**TASK DIRECTIONS**
Below are the records; locate each line with the word "computer" and copy it.

[Records excerpted from a collection]
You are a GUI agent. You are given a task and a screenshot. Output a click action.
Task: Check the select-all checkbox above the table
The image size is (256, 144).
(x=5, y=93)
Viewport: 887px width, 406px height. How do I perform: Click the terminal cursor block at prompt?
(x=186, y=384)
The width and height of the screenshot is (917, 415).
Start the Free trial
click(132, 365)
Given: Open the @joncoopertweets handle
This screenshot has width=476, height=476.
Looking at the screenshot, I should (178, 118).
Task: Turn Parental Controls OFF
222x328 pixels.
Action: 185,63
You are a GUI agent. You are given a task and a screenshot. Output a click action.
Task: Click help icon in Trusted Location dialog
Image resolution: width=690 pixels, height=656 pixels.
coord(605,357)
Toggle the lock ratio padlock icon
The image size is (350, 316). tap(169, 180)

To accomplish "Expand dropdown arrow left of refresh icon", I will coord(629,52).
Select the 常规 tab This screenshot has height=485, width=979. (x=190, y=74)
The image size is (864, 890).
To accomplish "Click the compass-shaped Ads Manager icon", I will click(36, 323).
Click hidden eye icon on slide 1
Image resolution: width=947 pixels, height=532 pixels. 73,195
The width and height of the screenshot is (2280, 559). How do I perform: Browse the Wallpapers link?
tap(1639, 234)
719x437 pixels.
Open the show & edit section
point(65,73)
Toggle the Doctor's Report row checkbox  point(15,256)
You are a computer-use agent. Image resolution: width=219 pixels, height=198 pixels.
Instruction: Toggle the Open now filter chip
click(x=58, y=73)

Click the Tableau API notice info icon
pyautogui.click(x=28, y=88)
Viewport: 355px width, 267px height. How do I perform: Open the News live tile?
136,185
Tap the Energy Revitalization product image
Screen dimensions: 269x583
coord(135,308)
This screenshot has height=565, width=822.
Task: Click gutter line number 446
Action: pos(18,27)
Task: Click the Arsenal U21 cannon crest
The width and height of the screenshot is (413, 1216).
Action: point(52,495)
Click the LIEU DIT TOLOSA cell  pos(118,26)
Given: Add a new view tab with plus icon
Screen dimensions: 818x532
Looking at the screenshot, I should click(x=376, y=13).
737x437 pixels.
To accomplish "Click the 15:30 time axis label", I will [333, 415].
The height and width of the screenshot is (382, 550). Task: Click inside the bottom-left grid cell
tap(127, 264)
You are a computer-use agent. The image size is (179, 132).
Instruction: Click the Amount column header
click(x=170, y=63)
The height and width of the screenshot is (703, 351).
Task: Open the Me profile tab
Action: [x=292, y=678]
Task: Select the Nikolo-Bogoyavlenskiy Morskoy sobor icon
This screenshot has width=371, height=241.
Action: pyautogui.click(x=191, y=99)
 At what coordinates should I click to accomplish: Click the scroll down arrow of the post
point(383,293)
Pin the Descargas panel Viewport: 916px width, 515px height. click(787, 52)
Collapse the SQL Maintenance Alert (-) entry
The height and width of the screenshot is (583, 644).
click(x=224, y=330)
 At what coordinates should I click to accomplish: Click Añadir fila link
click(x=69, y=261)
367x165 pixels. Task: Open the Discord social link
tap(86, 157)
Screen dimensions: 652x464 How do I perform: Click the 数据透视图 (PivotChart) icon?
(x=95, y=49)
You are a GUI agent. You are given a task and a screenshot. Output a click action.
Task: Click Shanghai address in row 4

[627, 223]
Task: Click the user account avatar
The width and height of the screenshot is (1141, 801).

**YOUR RESPONSE**
You are a computer-use agent. Image resolution: width=219 pixels, height=198 pixels.
You are a computer-use agent. The image size is (179, 132).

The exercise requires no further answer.